[Exercise materials — start]
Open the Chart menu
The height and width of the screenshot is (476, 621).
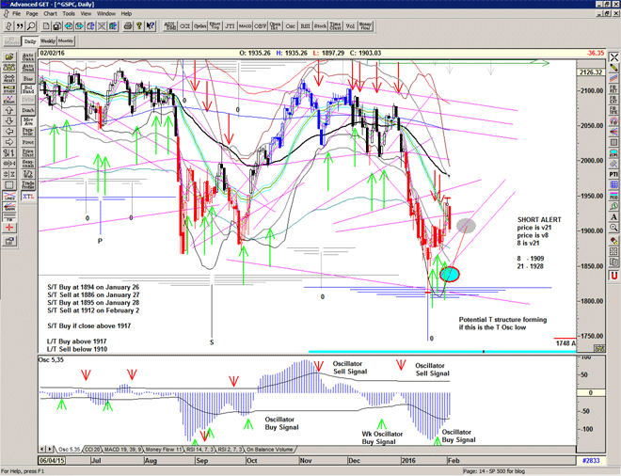[50, 14]
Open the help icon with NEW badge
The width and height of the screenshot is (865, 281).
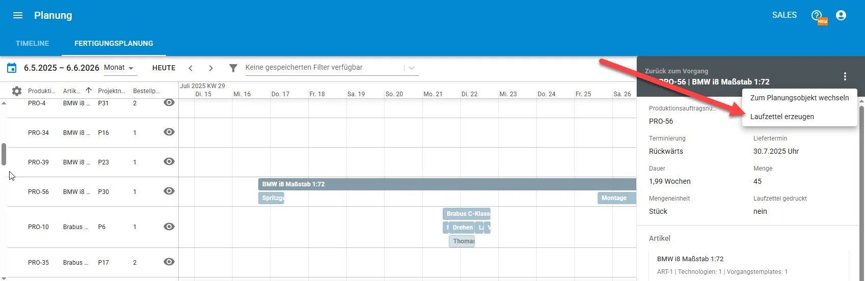pyautogui.click(x=818, y=16)
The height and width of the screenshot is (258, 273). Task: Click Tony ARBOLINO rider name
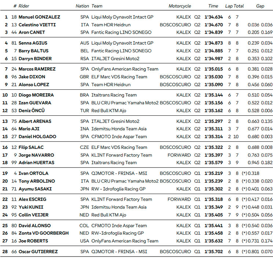[x=37, y=181]

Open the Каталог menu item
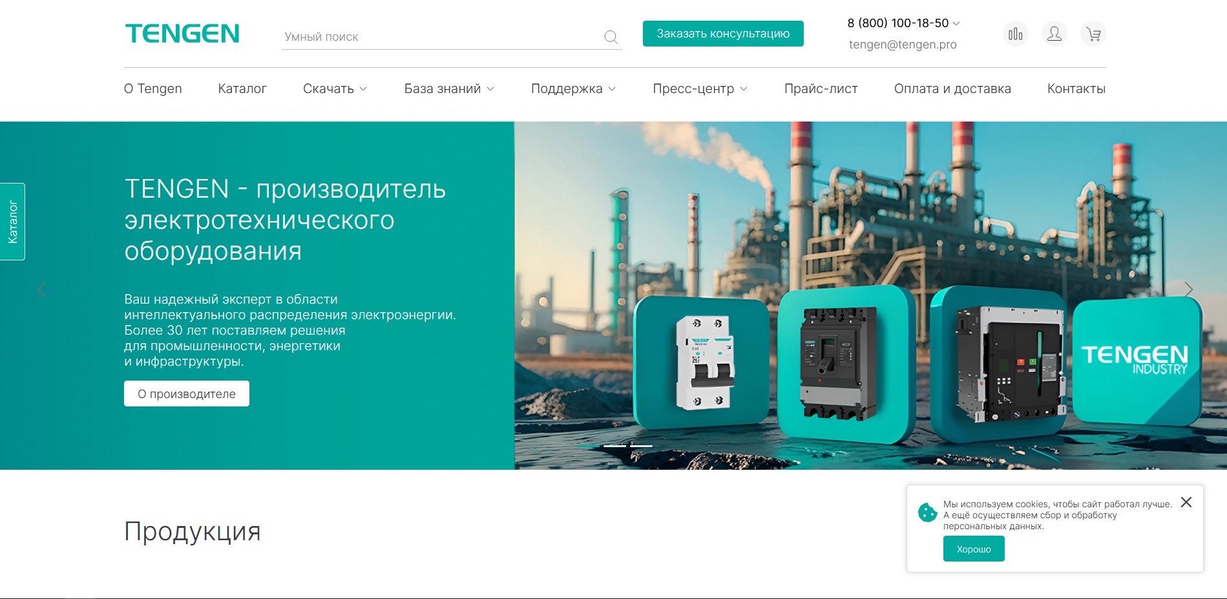[x=242, y=89]
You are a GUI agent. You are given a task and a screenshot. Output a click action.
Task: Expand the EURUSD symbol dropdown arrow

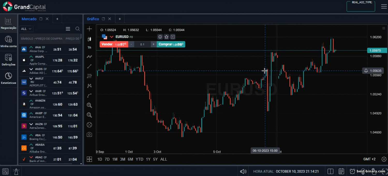[x=112, y=37]
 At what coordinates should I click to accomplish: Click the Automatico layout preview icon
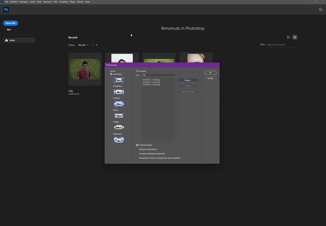coord(119,80)
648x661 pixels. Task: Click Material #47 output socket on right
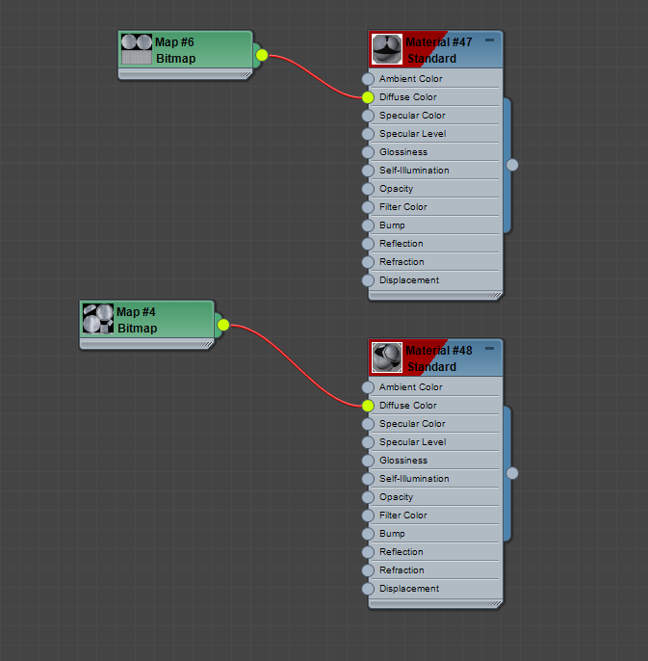[512, 165]
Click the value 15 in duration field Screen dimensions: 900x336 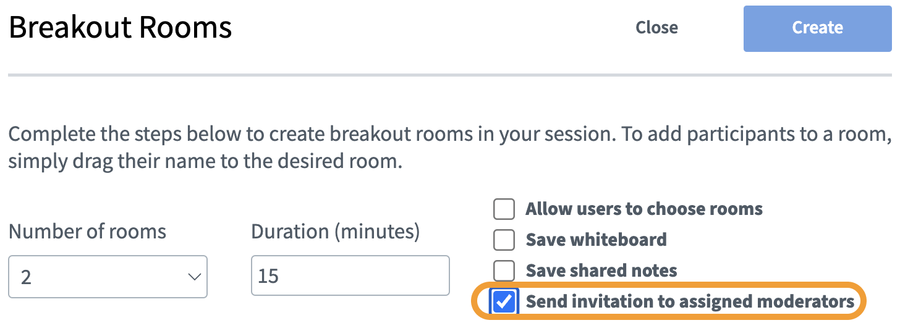[268, 275]
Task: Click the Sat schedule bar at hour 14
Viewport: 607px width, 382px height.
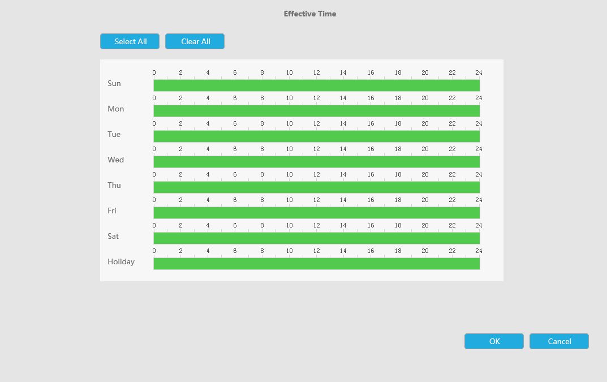Action: [x=344, y=238]
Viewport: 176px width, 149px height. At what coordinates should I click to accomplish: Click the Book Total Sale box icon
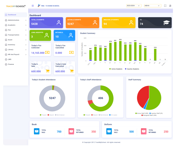[37, 131]
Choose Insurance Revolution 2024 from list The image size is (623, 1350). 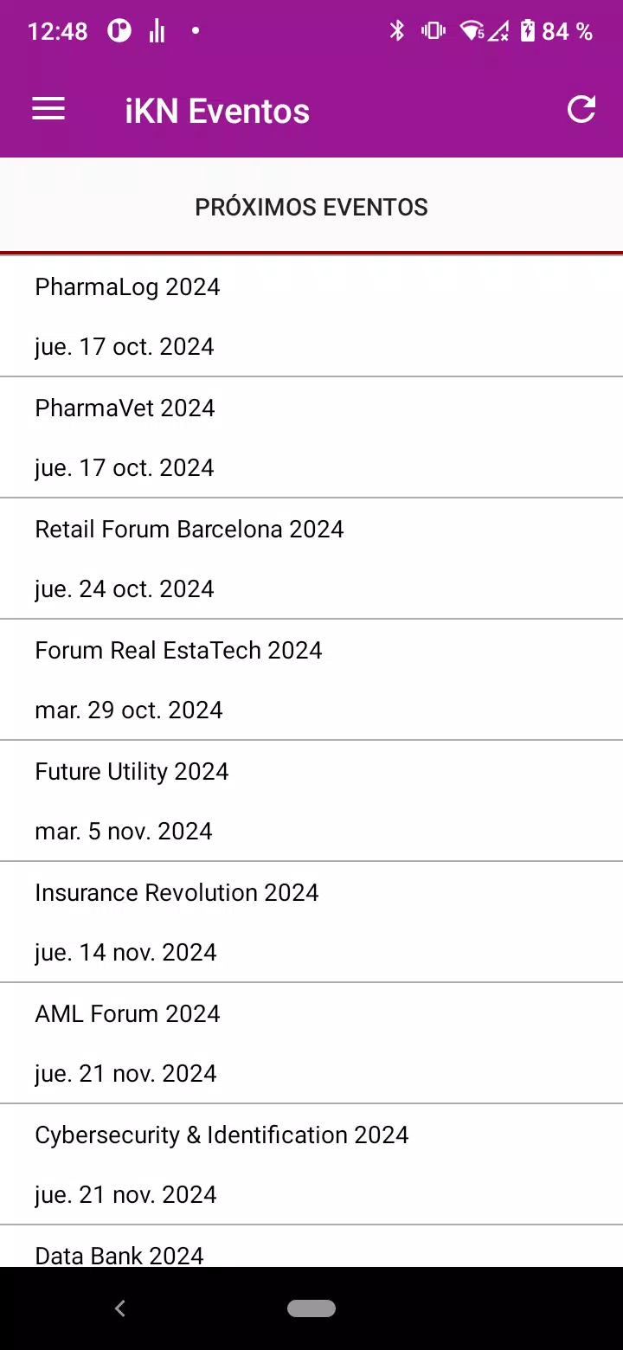312,922
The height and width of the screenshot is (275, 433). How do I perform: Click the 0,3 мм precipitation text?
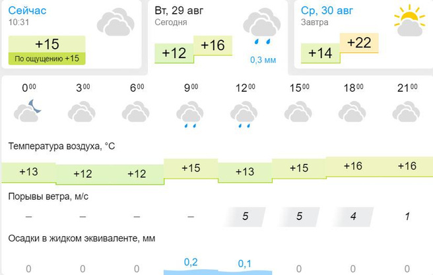click(x=262, y=60)
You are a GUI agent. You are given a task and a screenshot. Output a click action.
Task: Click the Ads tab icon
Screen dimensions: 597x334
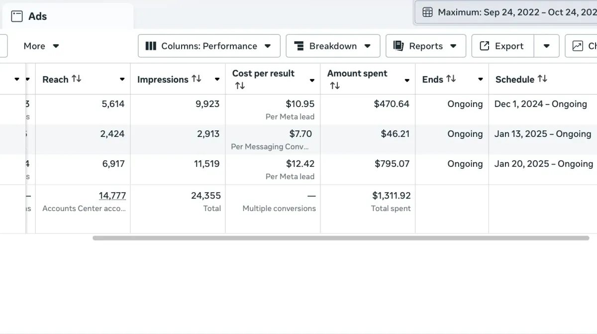pos(17,16)
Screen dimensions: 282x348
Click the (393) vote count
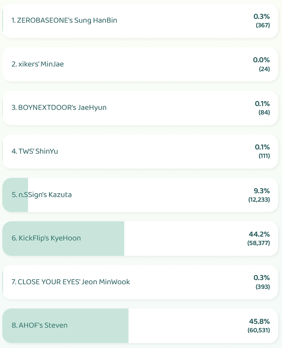click(x=263, y=287)
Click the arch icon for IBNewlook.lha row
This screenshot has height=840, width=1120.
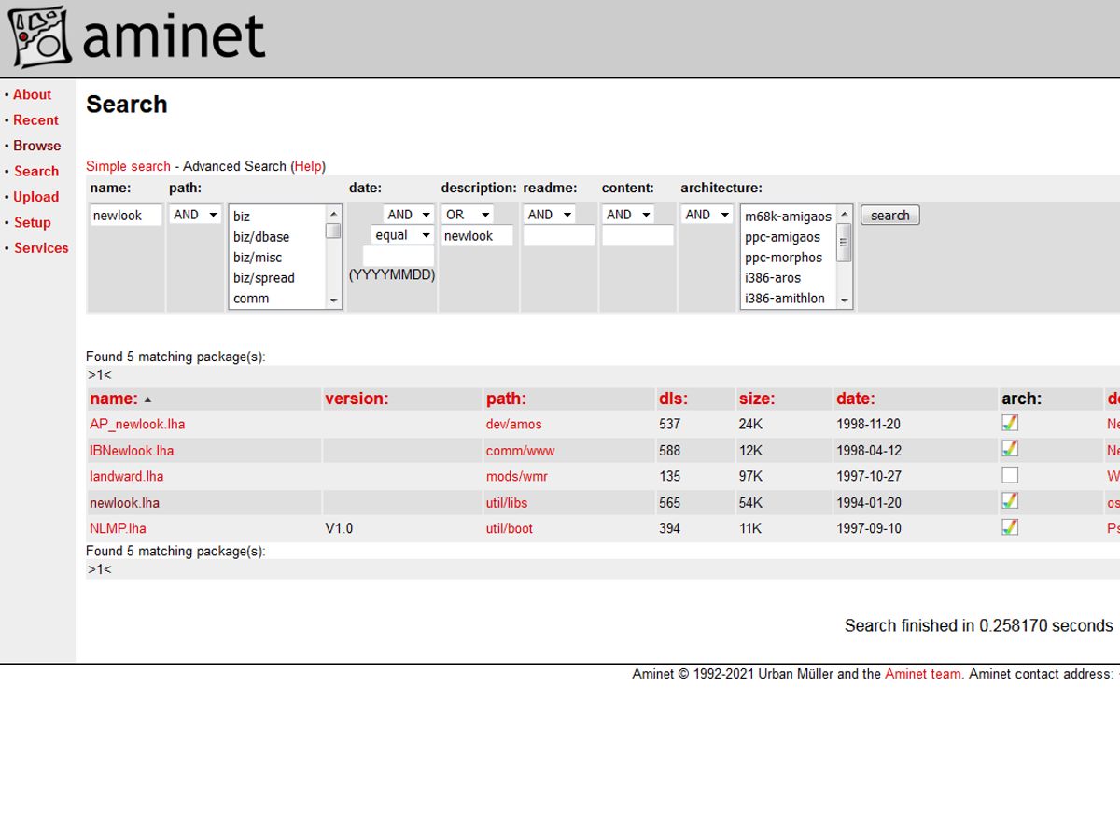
[Exercise materials — finish]
Begin with the line containing "Click the arch icon for IBNewlook.lha row" and end with the last line of the entries above. Copy those lines exactly, both ends included, and drop every picture.

Click the arch icon for IBNewlook.lha row
This screenshot has height=840, width=1120.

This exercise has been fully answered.